(DATA EXTRACT)

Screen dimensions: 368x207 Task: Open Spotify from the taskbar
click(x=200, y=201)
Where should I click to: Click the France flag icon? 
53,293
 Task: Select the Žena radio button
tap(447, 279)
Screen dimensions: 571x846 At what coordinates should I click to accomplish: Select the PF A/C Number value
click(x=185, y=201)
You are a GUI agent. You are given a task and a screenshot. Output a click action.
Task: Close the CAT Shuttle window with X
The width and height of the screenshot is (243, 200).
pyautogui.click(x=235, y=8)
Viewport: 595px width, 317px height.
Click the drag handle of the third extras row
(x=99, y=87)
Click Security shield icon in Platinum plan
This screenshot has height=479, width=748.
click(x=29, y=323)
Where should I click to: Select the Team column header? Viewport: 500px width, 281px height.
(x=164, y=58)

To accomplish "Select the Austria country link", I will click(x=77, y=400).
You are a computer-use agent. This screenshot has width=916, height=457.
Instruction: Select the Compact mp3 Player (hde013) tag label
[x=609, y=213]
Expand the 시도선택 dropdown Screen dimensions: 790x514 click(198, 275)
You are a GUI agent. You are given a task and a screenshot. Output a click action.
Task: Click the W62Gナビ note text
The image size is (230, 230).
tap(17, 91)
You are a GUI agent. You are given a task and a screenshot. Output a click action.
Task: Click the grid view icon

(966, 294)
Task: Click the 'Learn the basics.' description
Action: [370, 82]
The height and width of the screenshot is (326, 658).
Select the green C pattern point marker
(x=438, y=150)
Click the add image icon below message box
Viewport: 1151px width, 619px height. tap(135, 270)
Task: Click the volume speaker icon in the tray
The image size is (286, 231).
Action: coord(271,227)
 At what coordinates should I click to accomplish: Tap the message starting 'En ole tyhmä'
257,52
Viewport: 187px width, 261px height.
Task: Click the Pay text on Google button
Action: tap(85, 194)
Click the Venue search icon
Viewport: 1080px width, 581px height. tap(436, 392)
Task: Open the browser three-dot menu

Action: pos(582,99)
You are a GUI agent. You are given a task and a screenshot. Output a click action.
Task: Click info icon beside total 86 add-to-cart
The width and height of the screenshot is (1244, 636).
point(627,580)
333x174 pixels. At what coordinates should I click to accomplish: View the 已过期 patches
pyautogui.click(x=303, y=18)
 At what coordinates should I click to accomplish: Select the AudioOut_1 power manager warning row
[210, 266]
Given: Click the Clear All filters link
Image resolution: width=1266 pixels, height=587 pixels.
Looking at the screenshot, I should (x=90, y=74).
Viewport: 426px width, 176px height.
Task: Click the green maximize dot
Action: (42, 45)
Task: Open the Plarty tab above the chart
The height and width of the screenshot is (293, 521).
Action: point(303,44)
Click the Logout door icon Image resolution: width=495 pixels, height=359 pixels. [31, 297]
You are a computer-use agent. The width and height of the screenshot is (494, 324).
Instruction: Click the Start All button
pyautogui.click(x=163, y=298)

(End DATA EXTRACT)

WORK REQUEST: Starting at the line that contains "Click the Logout", transcribe every line through the last line of the entries above, exactly, and nothing else.

COMPLETED TASK:
Click the Logout door icon Image resolution: width=495 pixels, height=359 pixels. [31, 297]
You are a computer-use agent. The width and height of the screenshot is (494, 324).
Instruction: Click the Start All button
pyautogui.click(x=163, y=298)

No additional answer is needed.